THIS week we come to you from across the Huangpu River - the busy waterway that runs through the booming Chinese city of Shanghai. The Huangpu is a tad bigger than the Wingecarribee River and much more murky, surrounded by towering skyscrapers and millions of people, making it just a little busier than the Bong Bong flats.
LYING back in bed watching Shanghai wake up for some reason got my mind wandering back almost half a century to my years as a young bloke going to primary school in Mittagong, when every young lad had a slingshot, catapult or shanghai at some stage in their lives.
In an amazing coincidence, later that day while wandering through a water village out of Shanghai, we spotted a couple of Chinese kids having a ball with little slingshots their mum had just bought for them from a nearby shop. The boy seemed to be having the most fun as he collected any loose rock he could find to plonk into the nearby drainage canal. Occasionally he peppered his sister’s bum (as boys will do), but she didn’t seem to mind.
ONE of the best stories in the Bible is the old David and Goliath yarn, where the little bloke nails the big bloke with a shanghai so, clearly, these weapons of minimal destruction have been around for a long time. In fact the concept of pulling rubber back to fire off a projectile has been used from the earliest civilisations as part of their warfare arsenal, but these days more sophisticated toys have taken their place.
SHANGHAIS are probably prohibited weapons now in most Australian states, or at best politically incorrect, but they did provide hours of cheap fun for a few generations of kids and I am not sure anyone was too badly damaged by them.
Our parents warned us that a shanghai could take out someone’s eye, so I think we were all pretty careful not to shoot kids in the head.
Our main target was the local starling population.

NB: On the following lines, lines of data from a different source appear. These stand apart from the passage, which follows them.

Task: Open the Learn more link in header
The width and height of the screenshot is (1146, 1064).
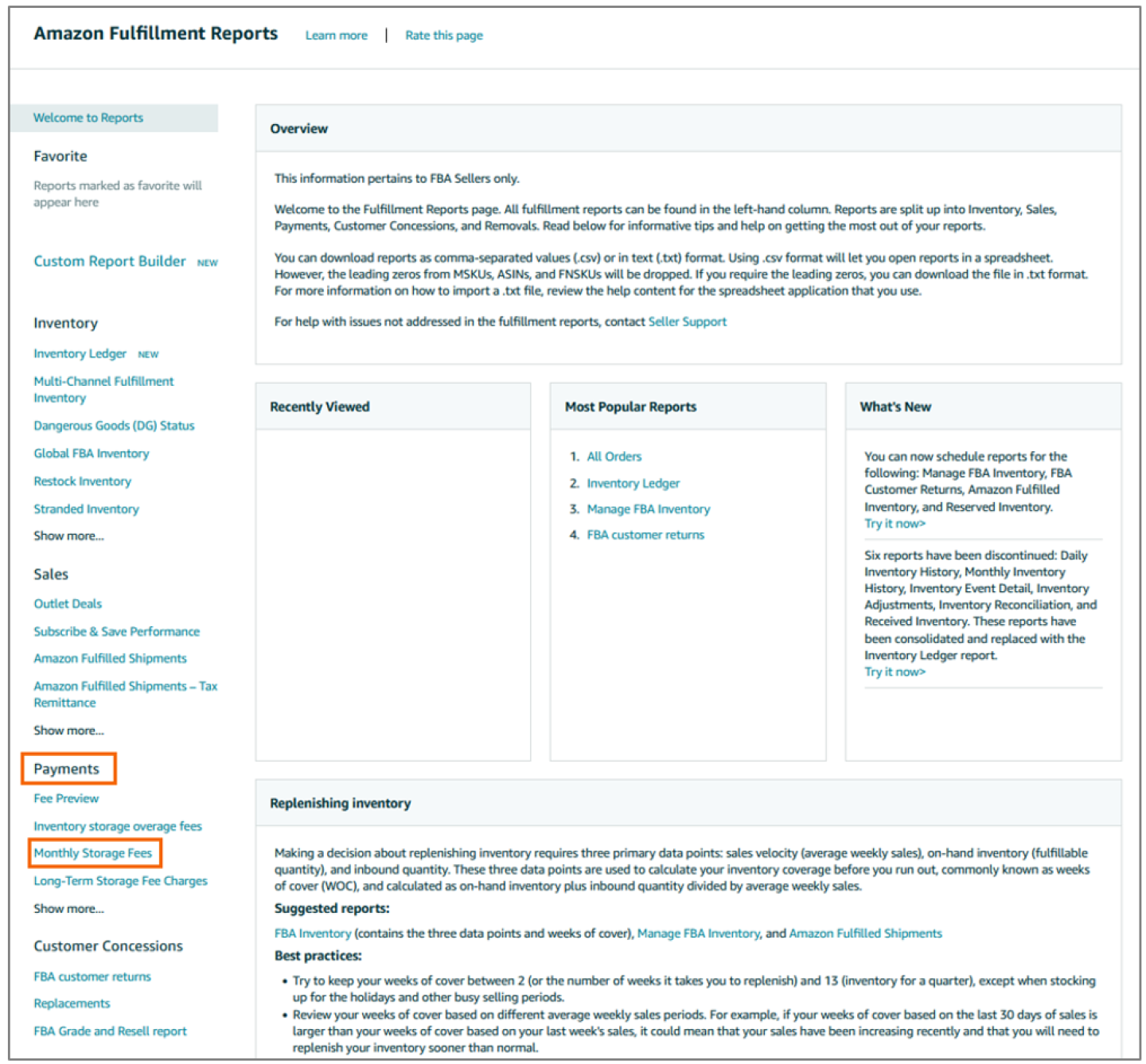Action: pyautogui.click(x=336, y=35)
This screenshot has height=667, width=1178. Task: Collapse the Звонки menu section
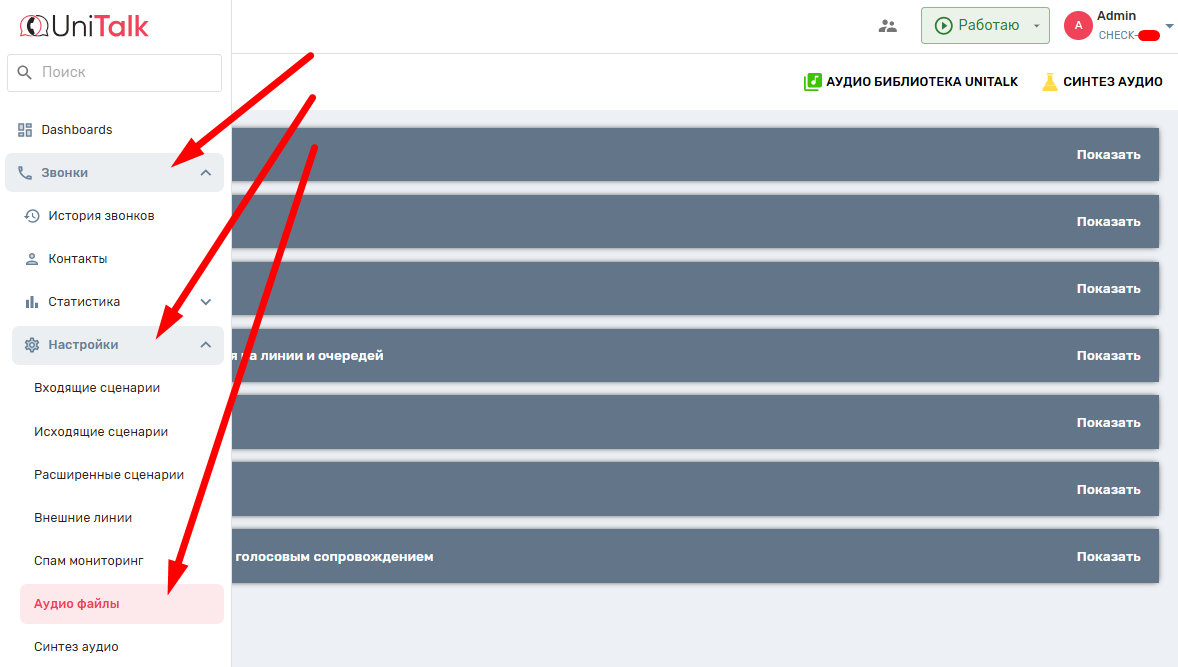click(206, 173)
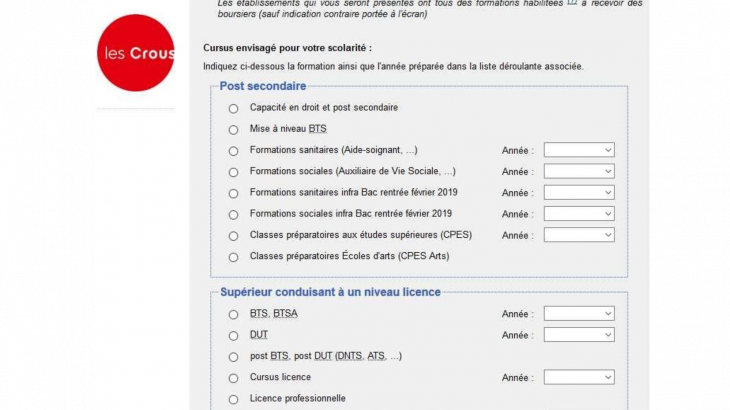Select the Cursus licence option
This screenshot has height=410, width=730.
point(233,378)
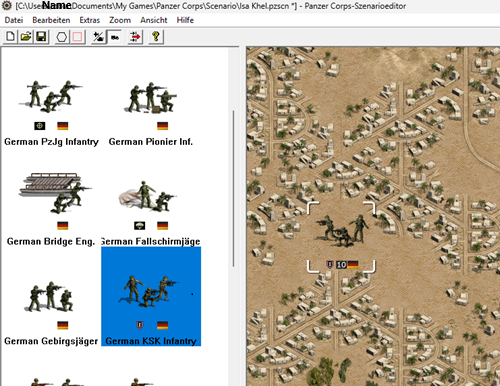Select German PzJg Infantry unit
500x386 pixels.
(x=51, y=113)
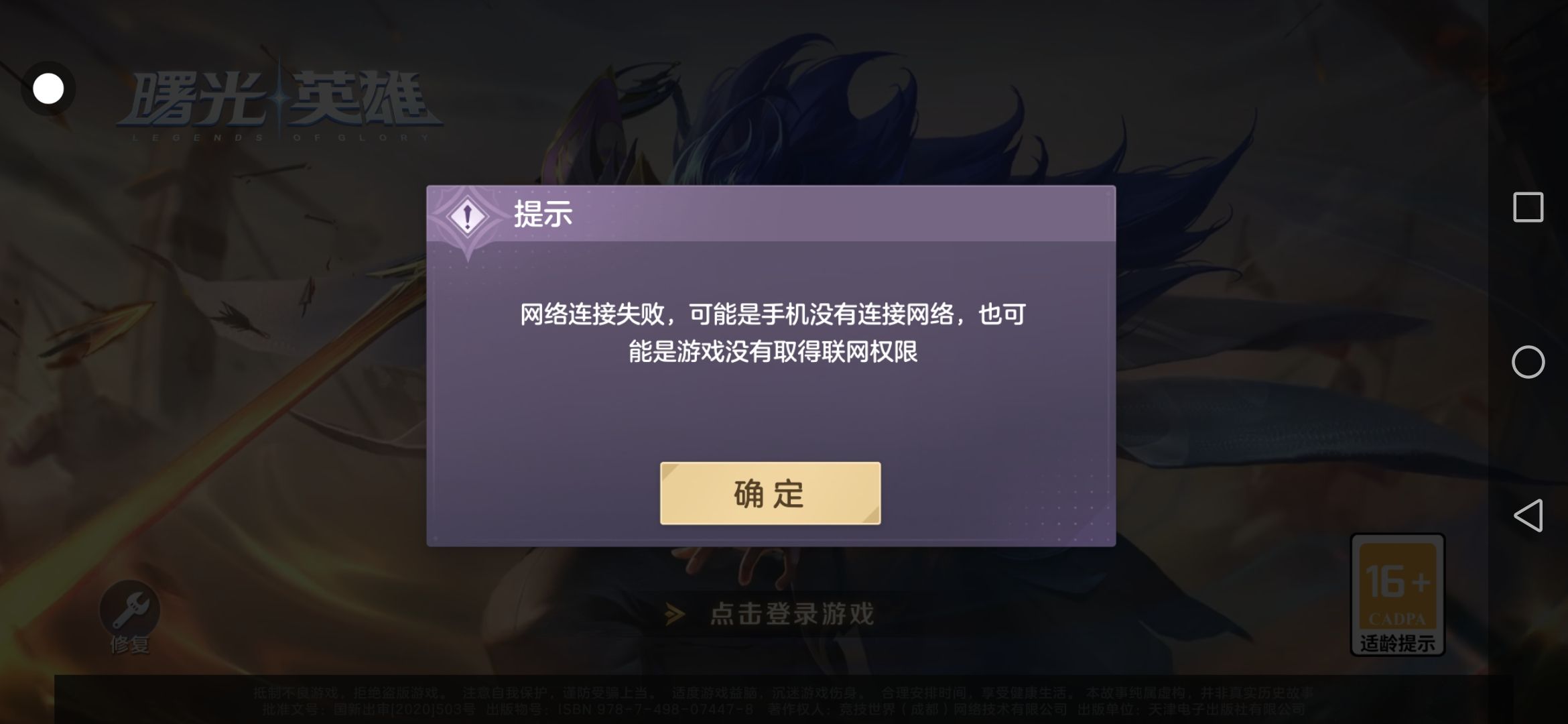Tap the LEGENDS OF GLORY subtitle text
1568x724 pixels.
coord(281,138)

I can’t remember ever hitting a starling, but we sure frightened them off the paling fence. These days we pop in to Council to borrow a trap to catch the pesky birds, which is probably more humane, but not half as much fun.

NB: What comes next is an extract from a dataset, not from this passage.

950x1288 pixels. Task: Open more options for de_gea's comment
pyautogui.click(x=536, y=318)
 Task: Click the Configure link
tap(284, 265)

OUR shanghais were made with a carefully selected forky stick collected from the bush. We then had to find some rubber and a piece of leather, which held the rock.
The difficult bit was attaching the rubber to the forky stick so that it didn’t continue to come off when you pulled the rubber back.

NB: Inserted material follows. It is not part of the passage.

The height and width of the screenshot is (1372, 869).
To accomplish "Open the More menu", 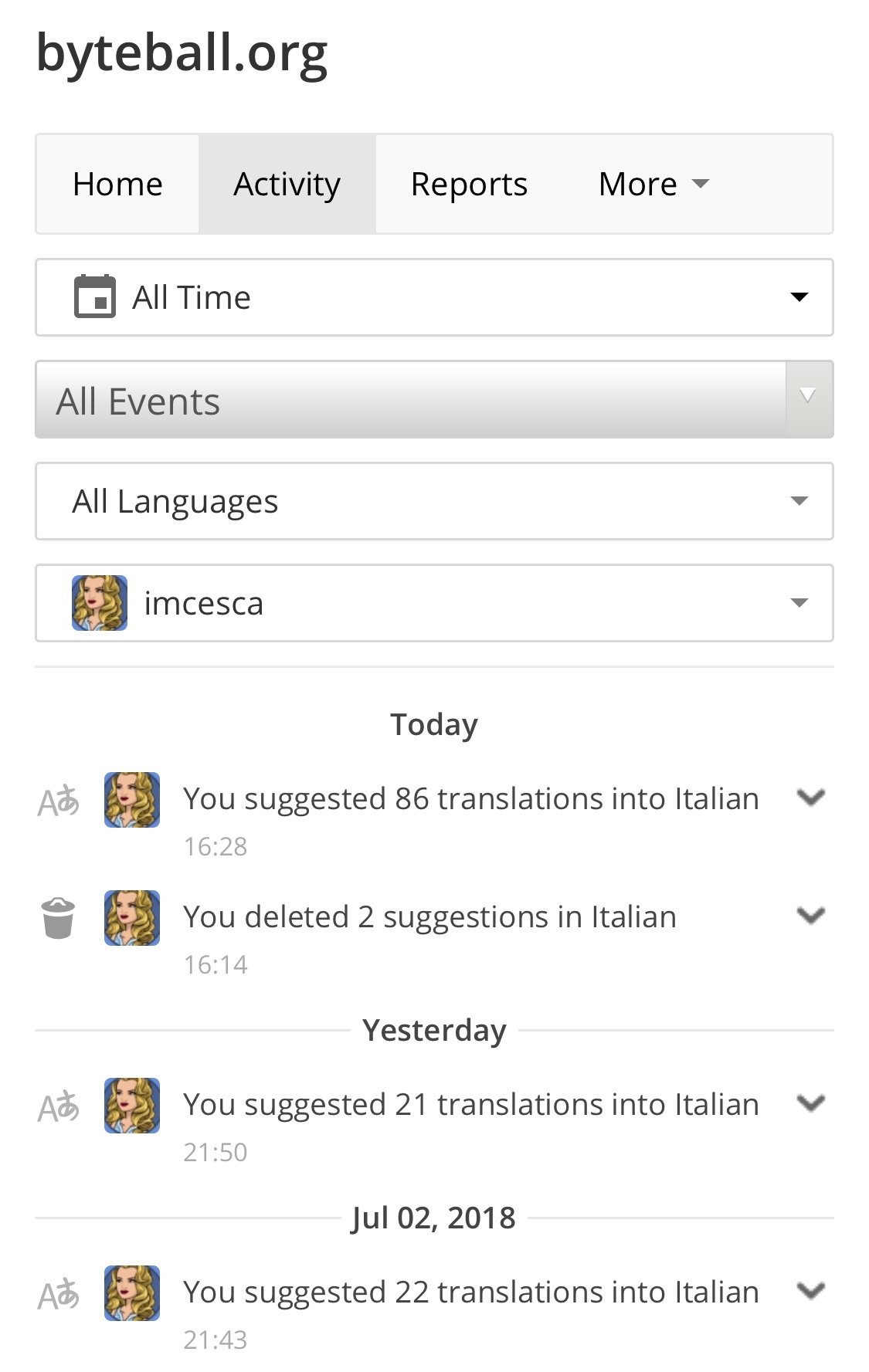I will click(653, 184).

Come to think of it, they were never really very effective because we weren’t strong enough to hold the forky stick firmly enough to allow the rubber to be pulled right back. But it was all a lot of cheap fun, making the shanghai, then firing off little rocks at whatever target we pretended was the enemy.
THE whole shanghai craze would probably only last a few weeks before being replaced by the next fad to take our fancy - yo-yos, marbles, collecting cigarette packets or whatever. It was all a bit of fun that didn’t rely on a television, a computer game, youth committee or an after school care centre to organise our entertainment for us.
FORMER Wingecarribee shire gardener Jim Cosgrove (the bloke they named Cosgrove Park after) always took a shanghai to work.
“He never went off to work without it in his bag,” said his wife with a twinkle, revealing a dark secret at the Leighton Gardens centenary celebration a few years back. It seems that when old Jim caught a dog peeing on his plants in Leighton Gardens, he’d strategically deliver a rock into the nether regions, subtly convincing the dog that life would be less painful if it broke the habit.
“That’s not very nice,” protested Mrs Cosgrove when he told her what the shanghai was for. “How would you like it if someone did it to you, Jim?”
Gentleman Jim just smiled, “But I don’t cock my leg on Rhododendrons, do I dear.”
*Geoff Goodfellow has lived his life in the Southern Highlands and is well known in local sporting and social circles.